As the New York Times observed, “To end the spread of the virus, federal health officials say they must reduce the stigma attached to gay men and transgender people who are at high risk so they will seek testing and treatment. But for two years the administration has tried to roll back legal protections for people in those groups.”
Not surprisingly, as Politico notes,“advocacy groups were quick to criticize Trump — or in some instances, even pan his proposal outright, given the administration’s repeated efforts to cut AIDS funding and roll back protections for patients with HIV and other pre-existing conditions.” The Washington Blade added that, “Critics have said the Trump administration isn’t serious about combatting HIV/AIDS as it seeks to restrict access to Medicaid, which covers an estimated 40 percent of people with the disease, and undertakes initiatives like Conscience and Religious Freedom Division, which is seen to enable medical practitioners decline to perform not only abortions, but also gender reassignment surgeries or HIV-related care.
Representative Barbara Lee (D-CA), co-chair and co-founder of the HIV/AIDS caucus and a former chairwoman of the Congressional Black Caucus, commented that, “While I’m encouraged that President Trump raised the domestic HIV epidemic in his speech, those of us who have worked on these issues for years — in the community and in Congress — are justifiably skeptical.”
For an AAHIVM-specific, on-the ground perspectives on this, we contacted two Florida members whose state is home to six of the 42 high-impact counties that will be targeted by ETE. Dr. Ed Braun in Tampa and Dr. Bob Wallace in St. Petersburg both said that, so far, they had heard very little about ETE. They agree, however, that there is substantial unmet need in their state for additional outreach, HIV testing, prevention services and medical care.
Both of them see many indigent patients who are not well informed about HIV prevention or treatment. Dr. Wallace noted that Florida has the highest HIV incidence in the country and “we have no support from our Governor” to address it. He asked if the President was planning to re-open the federal Office of National AIDS Policy – an unanswered question to date.

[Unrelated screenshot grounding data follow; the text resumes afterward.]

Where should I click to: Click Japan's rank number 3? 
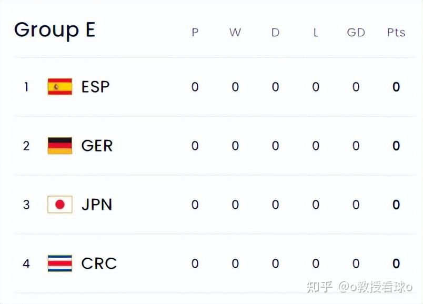click(26, 205)
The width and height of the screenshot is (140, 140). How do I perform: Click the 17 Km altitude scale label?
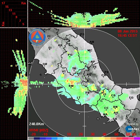(x=3, y=3)
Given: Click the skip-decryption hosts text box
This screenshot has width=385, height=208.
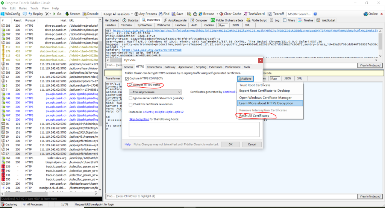Looking at the screenshot, I should tap(194, 129).
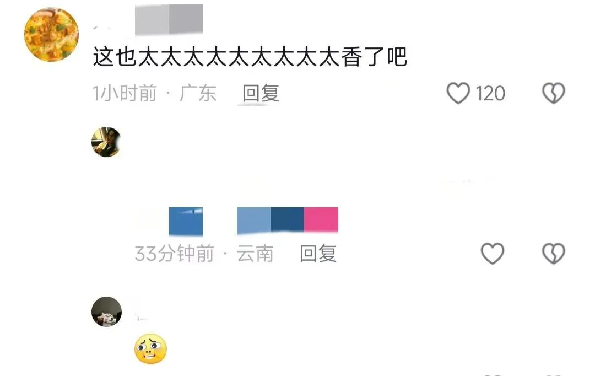Click the timestamp 1小时前 · 广东

pyautogui.click(x=154, y=93)
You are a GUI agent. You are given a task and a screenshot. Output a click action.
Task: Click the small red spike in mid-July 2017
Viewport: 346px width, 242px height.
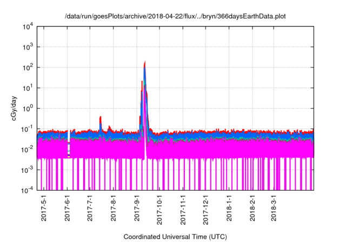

Dr. Braun remarked that it is hard to “get people to feel open and comfortable about getting care when they are feeling ostracized and alienated.” He sees the prospect of ETE as “optimistic” if it successfully provides more resources and skilled health care providers in the state. Both also agreed that offering PrEP and educating their patients about HIV prevention and treatment is essential in order to keep patients coming back. But, Dr. Braun added, homophobia and stigma are issues that keep people from coming in and must be addressed to ensure that people are linked to and retained in care.